TRIBUNAL JUDICIAIRE DE MARSEILLE

LE JUGE DE L’EXECUTION

JUGEMENT DU 09 JANVIER 2024

COMPOSITION DU TRIBUNAL

PRESIDENT : Madame DESMOULIN, Vice-Présidente,

GREFFIER : Madame KELLER, Greffier

DEMANDERESSE

S.A.R.L. AGS SECURITY,
dont le siège social est sis [Adresse 2]
priseen la personne de son représentant légal en exercice domicilié en cette qualité audit siège

représentée par Me Aude VAISSIERE, avocat au barreau de MARSEILLE

DEFENDEUR

Monsieur [O] [K]
né le [Date naissance 1] 1973 à [Localité 5] (ALGERIE) demeurant [Adresse 3]

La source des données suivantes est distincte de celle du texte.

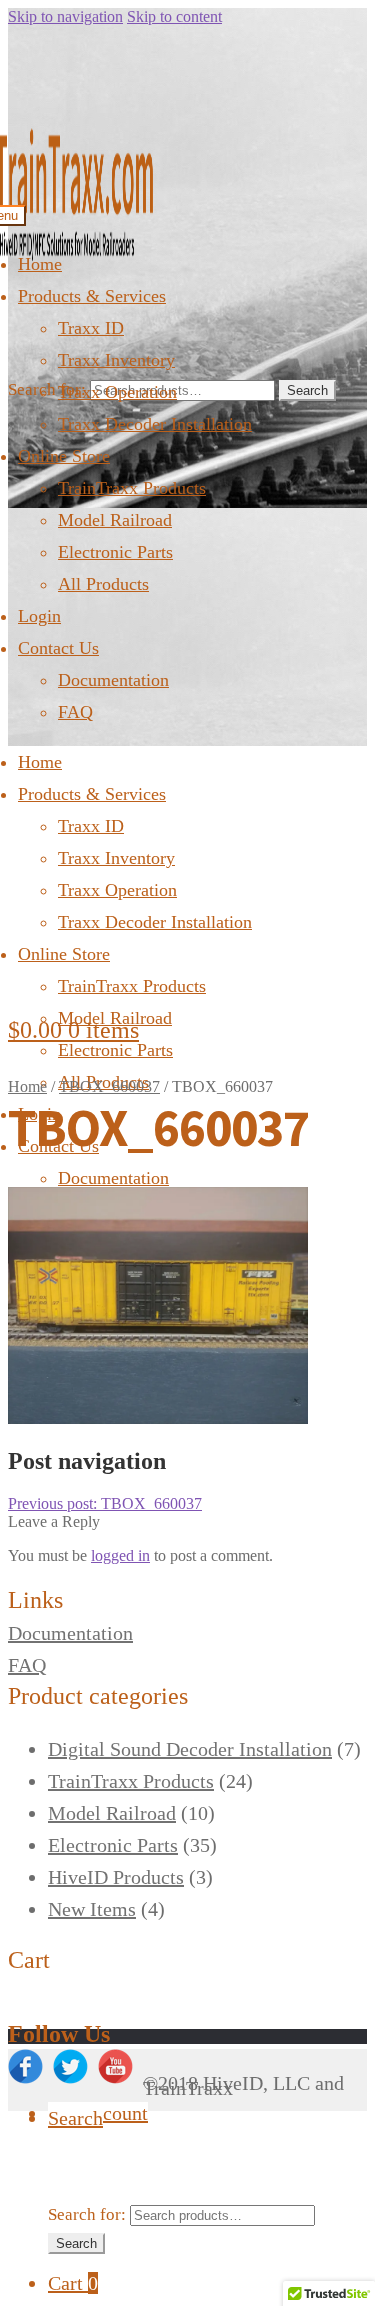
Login (39, 616)
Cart (73, 2283)
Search (307, 390)
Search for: (47, 389)
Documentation (113, 680)
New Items (92, 1909)
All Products (103, 584)
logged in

représenté par Me Mickael BENAVI, avocat au barreau de MARSEILLE substitué par Me Pierre MICHOTTE, avocat au barreau de MARSEILLE

NATURE DE LA DECISION : Contradictoire

Le Tribunal après avoir entendu les parties et leurs avocats en leurs conclusions à l’audience du 23 Novembre 2023 a mis l’affaire en délibéré et indiqué que le jugement serait rendu par mise à disposition au greffe le 09 Janvier 2024, date à laquelle a été rendu le jugement dont la teneur suit :

EXPOSÉ DU LITIGE :

Selon jugement du 1er février 2023 le conseil des prud’hommes de Marseille a
– dit que la rupture du contrat de travail de Monsieur [O] [K] s’analyse en un licenciement sans cause réelle et sérieuse
– condamné la société AGS SECURITY à verser à la société AGS SECURITY les sommes suivantes :
* 4.969,60 euros au titre du rappel des heures supplémentaires et 496,69 euros au titre des congés payés afférents
* 11.000 euros au titre du travail dissimulé
* 930,76 euros au titre du rappel retenue sur salaire injustifiée et 93.07 euros au titre des congés payés afférents
* 13.936 euros de dommages et intérêts pour licenciement sans cause réelle et sérieuse
* 1.742 euros à titre d’indemnité pour irrégularité de la procédure
* 3.484 au titre de l’indemnité compensatrice de préavis et 348, 40 euros au titre des congés payés afférents
* 782,80 euros au titre du solde d’indemnité légale de licenciement
* 2.761,80 euros au titre du solde d’indemnité de congés payés
* 10.000 euros au titre de l’exécution fautive et déloyale du contrat de travail
* 2.000 euros en application des dispositions de l’article 700 du code de procédure civile
– ordonné l’exécution provisoire outre la fixation des intérêts de droit à compter de la demande en justice avec capitalisation
– condamné la société AGS SECURITY aux dépens.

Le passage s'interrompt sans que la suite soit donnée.